→ **Task**: The data must be written out once more, precisely as given.

→ **Dataset records**:
----------

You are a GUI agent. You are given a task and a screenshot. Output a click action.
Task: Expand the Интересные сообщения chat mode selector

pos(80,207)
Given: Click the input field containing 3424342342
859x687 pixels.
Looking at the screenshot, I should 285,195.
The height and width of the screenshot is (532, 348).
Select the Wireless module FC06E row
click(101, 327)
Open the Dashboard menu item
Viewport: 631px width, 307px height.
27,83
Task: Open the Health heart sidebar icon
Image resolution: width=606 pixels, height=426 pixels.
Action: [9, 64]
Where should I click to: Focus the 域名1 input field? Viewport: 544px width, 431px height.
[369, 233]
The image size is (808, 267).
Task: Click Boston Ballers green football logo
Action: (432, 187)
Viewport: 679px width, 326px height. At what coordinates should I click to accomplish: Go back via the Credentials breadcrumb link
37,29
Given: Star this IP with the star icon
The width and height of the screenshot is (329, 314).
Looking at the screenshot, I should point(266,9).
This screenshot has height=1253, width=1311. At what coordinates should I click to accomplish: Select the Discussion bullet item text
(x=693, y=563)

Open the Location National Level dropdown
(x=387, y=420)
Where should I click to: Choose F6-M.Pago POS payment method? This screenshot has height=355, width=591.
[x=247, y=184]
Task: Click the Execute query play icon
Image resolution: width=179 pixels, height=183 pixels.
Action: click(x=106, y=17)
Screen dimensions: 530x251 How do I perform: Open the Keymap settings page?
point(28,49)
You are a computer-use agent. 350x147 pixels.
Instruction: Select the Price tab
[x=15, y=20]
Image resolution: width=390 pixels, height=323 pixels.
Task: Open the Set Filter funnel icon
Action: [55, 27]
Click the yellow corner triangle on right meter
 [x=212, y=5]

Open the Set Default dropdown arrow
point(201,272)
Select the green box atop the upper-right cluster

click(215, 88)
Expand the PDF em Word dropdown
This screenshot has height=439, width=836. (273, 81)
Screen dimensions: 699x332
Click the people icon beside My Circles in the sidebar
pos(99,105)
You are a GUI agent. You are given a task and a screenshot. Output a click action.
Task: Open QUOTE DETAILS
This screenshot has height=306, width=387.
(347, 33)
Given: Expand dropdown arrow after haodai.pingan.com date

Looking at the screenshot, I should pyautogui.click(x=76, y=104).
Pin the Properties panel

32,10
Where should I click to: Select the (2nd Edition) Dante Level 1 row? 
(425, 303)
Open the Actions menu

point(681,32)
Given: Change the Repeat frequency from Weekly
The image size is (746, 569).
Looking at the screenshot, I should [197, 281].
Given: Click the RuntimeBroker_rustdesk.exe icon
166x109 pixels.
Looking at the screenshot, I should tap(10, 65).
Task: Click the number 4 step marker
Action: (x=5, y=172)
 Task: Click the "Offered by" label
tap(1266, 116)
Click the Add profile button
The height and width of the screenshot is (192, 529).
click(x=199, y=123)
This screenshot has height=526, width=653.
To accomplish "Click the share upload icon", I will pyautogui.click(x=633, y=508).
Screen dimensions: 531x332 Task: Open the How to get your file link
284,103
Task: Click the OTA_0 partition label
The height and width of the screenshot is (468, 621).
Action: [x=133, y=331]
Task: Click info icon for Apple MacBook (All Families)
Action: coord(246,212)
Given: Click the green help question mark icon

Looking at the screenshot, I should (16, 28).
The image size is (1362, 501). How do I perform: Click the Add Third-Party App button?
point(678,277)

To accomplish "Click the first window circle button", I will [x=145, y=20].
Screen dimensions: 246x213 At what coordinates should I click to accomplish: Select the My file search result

----------

→ **Answer space**:
You are a GUI agent. You are given a task and a screenshot. Output a click action.
Task: Expand the Интересные сообщения chat mode selector

pos(80,207)
Given: Click the input field containing 3424342342
859x687 pixels.
Looking at the screenshot, I should 285,195.
The height and width of the screenshot is (532, 348).
Select the Wireless module FC06E row
click(101, 327)
Open the Dashboard menu item
Viewport: 631px width, 307px height.
27,83
Task: Open the Health heart sidebar icon
Image resolution: width=606 pixels, height=426 pixels.
Action: [9, 64]
Where should I click to: Focus the 域名1 input field? Viewport: 544px width, 431px height.
[369, 233]
The image size is (808, 267).
Task: Click Boston Ballers green football logo
Action: (432, 187)
Viewport: 679px width, 326px height. At what coordinates should I click to accomplish: Go back via the Credentials breadcrumb link
37,29
Given: Star this IP with the star icon
The width and height of the screenshot is (329, 314).
Looking at the screenshot, I should point(266,9).
This screenshot has height=1253, width=1311. At what coordinates should I click to accomplish: Select the Discussion bullet item text
(x=693, y=563)

Open the Location National Level dropdown
(x=387, y=420)
Where should I click to: Choose F6-M.Pago POS payment method? This screenshot has height=355, width=591.
[x=247, y=184]
Task: Click the Execute query play icon
Image resolution: width=179 pixels, height=183 pixels.
Action: click(x=106, y=17)
Screen dimensions: 530x251 How do I perform: Open the Keymap settings page?
point(28,49)
You are a computer-use agent. 350x147 pixels.
Instruction: Select the Price tab
[x=15, y=20]
Image resolution: width=390 pixels, height=323 pixels.
Task: Open the Set Filter funnel icon
Action: [55, 27]
Click the yellow corner triangle on right meter
 [x=212, y=5]

Open the Set Default dropdown arrow
point(201,272)
Select the green box atop the upper-right cluster

click(215, 88)
Expand the PDF em Word dropdown
This screenshot has height=439, width=836. (273, 81)
Screen dimensions: 699x332
Click the people icon beside My Circles in the sidebar
pos(99,105)
You are a GUI agent. You are given a task and a screenshot. Output a click action.
Task: Open QUOTE DETAILS
This screenshot has height=306, width=387.
(347, 33)
Given: Expand dropdown arrow after haodai.pingan.com date

Looking at the screenshot, I should pyautogui.click(x=76, y=104).
Pin the Properties panel

32,10
Where should I click to: Select the (2nd Edition) Dante Level 1 row? 
(425, 303)
Open the Actions menu

point(681,32)
Given: Change the Repeat frequency from Weekly
The image size is (746, 569).
Looking at the screenshot, I should [197, 281].
Given: Click the RuntimeBroker_rustdesk.exe icon
166x109 pixels.
Looking at the screenshot, I should tap(10, 65).
Task: Click the number 4 step marker
Action: (x=5, y=172)
 Task: Click the "Offered by" label
tap(1266, 116)
Click the Add profile button
The height and width of the screenshot is (192, 529).
click(x=199, y=123)
This screenshot has height=526, width=653.
To accomplish "Click the share upload icon", I will pyautogui.click(x=633, y=508).
Screen dimensions: 531x332 Task: Open the How to get your file link
284,103
Task: Click the OTA_0 partition label
The height and width of the screenshot is (468, 621).
Action: [x=133, y=331]
Task: Click info icon for Apple MacBook (All Families)
Action: coord(246,212)
Given: Click the green help question mark icon

Looking at the screenshot, I should (16, 28).
The image size is (1362, 501). How do I perform: Click the Add Third-Party App button?
point(678,277)

To accomplish "Click the first window circle button", I will [x=145, y=20].
Screen dimensions: 246x213 At what coordinates should I click to accomplish: Select the My file search result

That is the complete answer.